Para a entidade, isso indicaria que a decisão já estava previamente definida, o que comprometeria a autenticidade da votação. A ação afirma que, nessas condições, o procedimento teria se tornado um “simulacro decisório”, ou seja, uma formalidade sem deliberação real.

Outro argumento é que o uso do voto secreto, nesse caso, não garantiu a liberdade dos parlamentares, mas teria contribuído para a falta de transparência. A associação afirma que o sigilo não pode ser utilizado para encobrir decisões previamente acertadas.

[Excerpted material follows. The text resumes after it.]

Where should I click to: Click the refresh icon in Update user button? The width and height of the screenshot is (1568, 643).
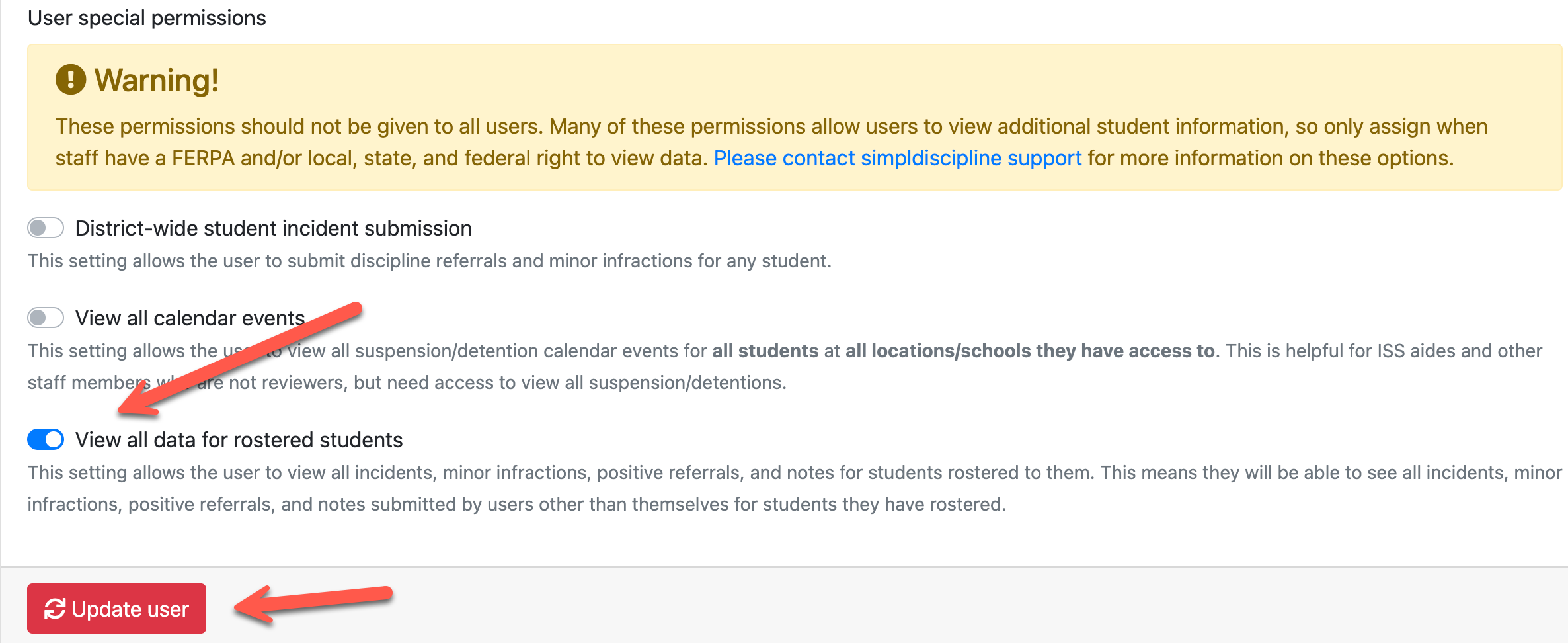point(54,609)
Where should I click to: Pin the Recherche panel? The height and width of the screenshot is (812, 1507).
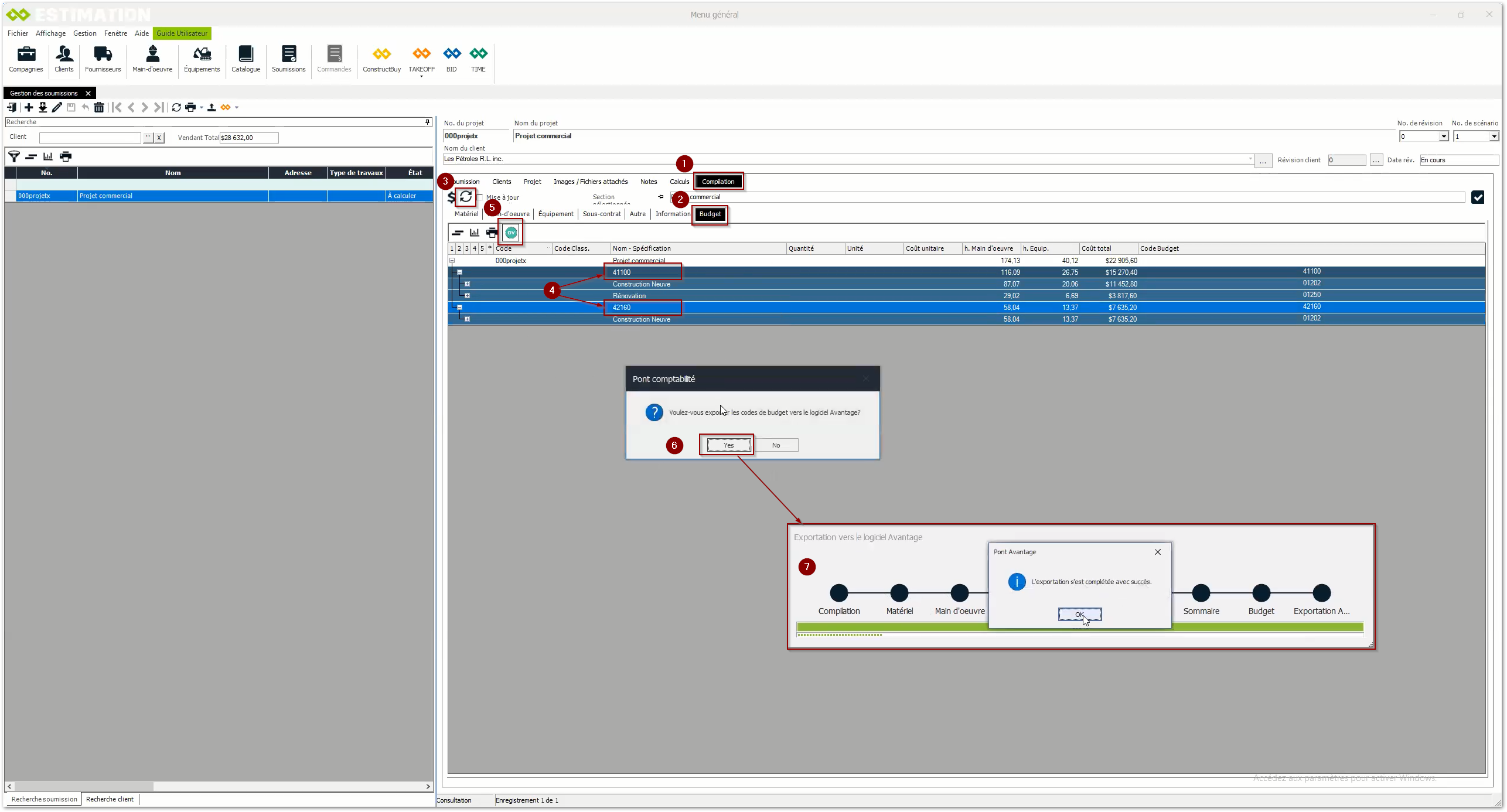coord(427,122)
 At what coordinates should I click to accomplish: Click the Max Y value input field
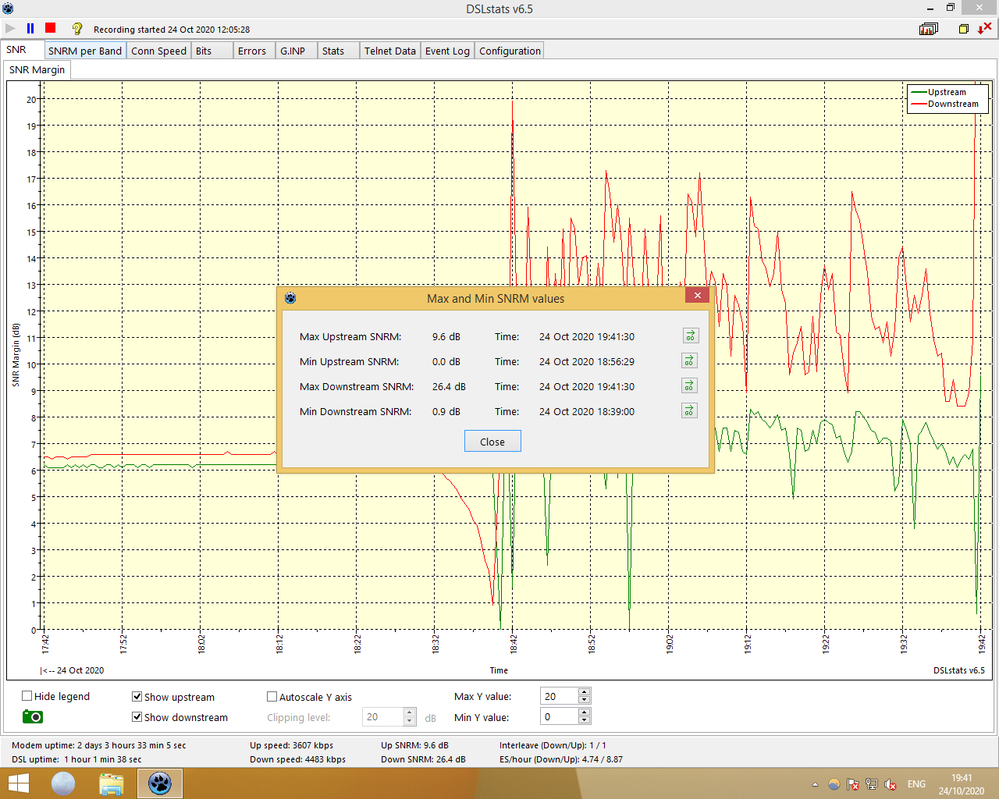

"No caso concreto, a opacidade do voto secreto, combinada com a antecipação do resultado que tornou pública a pré-determinação da votação, viola frontalmente o princípio da publicidade rawlsiano. Os cidadãos não podem aceitar como legítima uma deliberação cujo conteúdo foi definido às escuras e cujo resultado foi tornado público antes mesmo de formalmente produzido", afirma o documento.

A peça aponta, portanto, três problemas principais:

  • vício de vontade, quando a decisão não é tomada de forma livre;
  • desvio de finalidade, uso do processo para um objetivo diferente do previsto; e
  • violação do devido processo constitucional, conjunto de regras que garante que decisões públicas sejam tomadas de forma justa e transparente.

Além disso, a entidade argumenta que a rejeição ocorreu mesmo após a aprovação técnica do nome na Comissão de Constituição e Justiça (CCJ), o que reforçaria a incoerência do resultado final.